[Rows on target coordinates]
#####
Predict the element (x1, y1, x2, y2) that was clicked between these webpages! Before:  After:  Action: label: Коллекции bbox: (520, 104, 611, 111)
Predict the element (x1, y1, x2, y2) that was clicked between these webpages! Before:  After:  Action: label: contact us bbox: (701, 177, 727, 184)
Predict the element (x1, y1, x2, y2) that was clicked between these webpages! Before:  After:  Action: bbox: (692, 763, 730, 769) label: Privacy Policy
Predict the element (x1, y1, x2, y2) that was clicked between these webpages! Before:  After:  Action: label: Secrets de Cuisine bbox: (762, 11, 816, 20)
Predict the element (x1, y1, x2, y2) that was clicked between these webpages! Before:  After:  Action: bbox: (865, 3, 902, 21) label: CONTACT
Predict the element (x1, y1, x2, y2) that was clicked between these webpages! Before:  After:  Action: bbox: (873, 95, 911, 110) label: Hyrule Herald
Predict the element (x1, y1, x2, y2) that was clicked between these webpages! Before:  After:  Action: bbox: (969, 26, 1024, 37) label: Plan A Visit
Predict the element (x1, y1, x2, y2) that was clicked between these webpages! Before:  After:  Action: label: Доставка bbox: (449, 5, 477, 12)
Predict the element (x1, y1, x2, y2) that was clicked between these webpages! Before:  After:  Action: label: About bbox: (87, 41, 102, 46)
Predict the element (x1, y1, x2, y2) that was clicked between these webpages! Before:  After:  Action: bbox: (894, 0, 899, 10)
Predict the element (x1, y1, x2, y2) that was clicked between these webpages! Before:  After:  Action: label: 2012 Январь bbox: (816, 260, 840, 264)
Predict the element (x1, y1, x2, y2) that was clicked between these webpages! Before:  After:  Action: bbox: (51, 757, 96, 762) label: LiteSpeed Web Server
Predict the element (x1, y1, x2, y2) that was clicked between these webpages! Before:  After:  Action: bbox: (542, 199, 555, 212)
#####
Exercise directions
Return, unchanged, every row from the one containing "5, 477, 12)" through the last row above, inclusive.

Exercise answer
Predict the element (x1, y1, x2, y2) that was clicked between these webpages! Before:  After:  Action: label: Доставка bbox: (449, 5, 477, 12)
Predict the element (x1, y1, x2, y2) that was clicked between these webpages! Before:  After:  Action: label: About bbox: (87, 41, 102, 46)
Predict the element (x1, y1, x2, y2) that was clicked between these webpages! Before:  After:  Action: bbox: (894, 0, 899, 10)
Predict the element (x1, y1, x2, y2) that was clicked between these webpages! Before:  After:  Action: label: 2012 Январь bbox: (816, 260, 840, 264)
Predict the element (x1, y1, x2, y2) that was clicked between these webpages! Before:  After:  Action: bbox: (51, 757, 96, 762) label: LiteSpeed Web Server
Predict the element (x1, y1, x2, y2) that was clicked between these webpages! Before:  After:  Action: bbox: (542, 199, 555, 212)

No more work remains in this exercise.